=== SUPPLIED TEXT ===
☆ ☆ ☆ ☆ ☆

Last year – when Democrats put electing the President by popular vote on the table – the Republican powers that be in Washington quickly did the math and said, Well, there’s a chance we could lose the popular vote but win in the Electoral College. Why give that up? So they want Republican legislators in North Carolina to stop the bill – which is fine if you’re, say, a Washington politico. You’re not running for office. Your name’s not on any ballot. But there may be a risk if you’re a Republican legislator seeking reelection.

Every election in America – Senators, Governors and Congressmen – is decided by popular vote. So how safe – politically – is it for a Republican legislator to vote to make the one exception – the only race where the candidate who loses can win – the President?

Here’s what Skip’s betting on: Right now the bill’s buried in a House committee; like a lot of bills hardly anyone – outside the legislature – even knows it exists and Skip’s betting in November no one will either. The theory works like this: What voters don’t know can’t hurt us.

But what if, say, in five key races Democrats decide to tell voters what’s going on?

Skip sent an email to legislators telling them three ways to explain to constituents why they oppose the bill. But none of Skip’s arguments solve legislators’ political problem – or lessen their risk. And each argument has other holes in it as well.

☆ ☆ ☆ ☆ ☆

=== DATA SEGMENT ===
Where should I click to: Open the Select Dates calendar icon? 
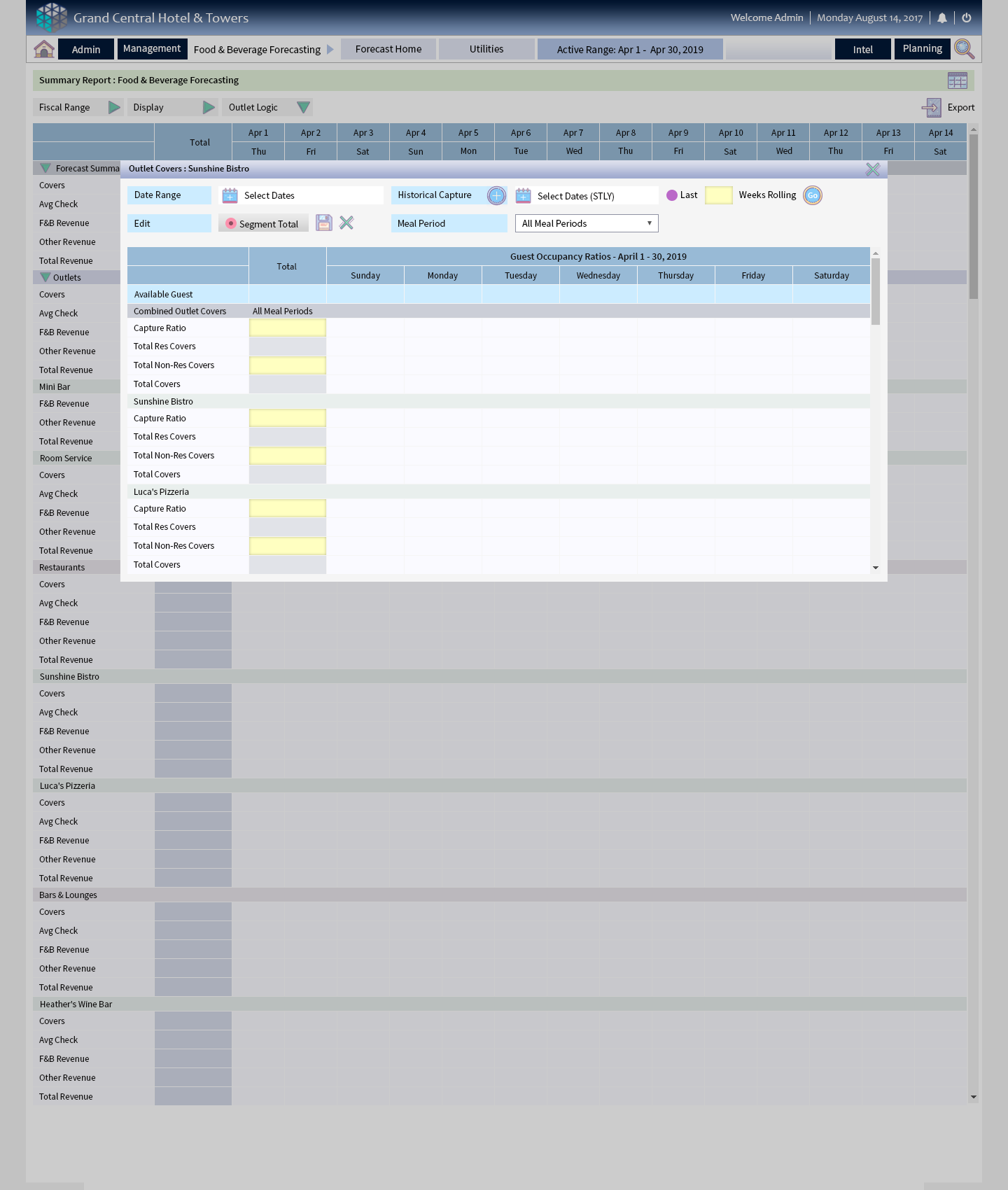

☆ ☆ ☆ ☆ ☆

=== YOUR OBJECTIVE ===
Please return the commentary above on the North Carolina popular-vote bill, word for word from start to finish.

=== THE REPLY ===
Last year – when Democrats put electing the President by popular vote on the table – the Republican powers that be in Washington quickly did the math and said, Well, there’s a chance we could lose the popular vote but win in the Electoral College. Why give that up? So they want Republican legislators in North Carolina to stop the bill – which is fine if you’re, say, a Washington politico. You’re not running for office. Your name’s not on any ballot. But there may be a risk if you’re a Republican legislator seeking reelection.

Every election in America – Senators, Governors and Congressmen – is decided by popular vote. So how safe – politically – is it for a Republican legislator to vote to make the one exception – the only race where the candidate who loses can win – the President?

Here’s what Skip’s betting on: Right now the bill’s buried in a House committee; like a lot of bills hardly anyone – outside the legislature – even knows it exists and Skip’s betting in November no one will either. The theory works like this: What voters don’t know can’t hurt us.

But what if, say, in five key races Democrats decide to tell voters what’s going on?

Skip sent an email to legislators telling them three ways to explain to constituents why they oppose the bill. But none of Skip’s arguments solve legislators’ political problem – or lessen their risk. And each argument has other holes in it as well.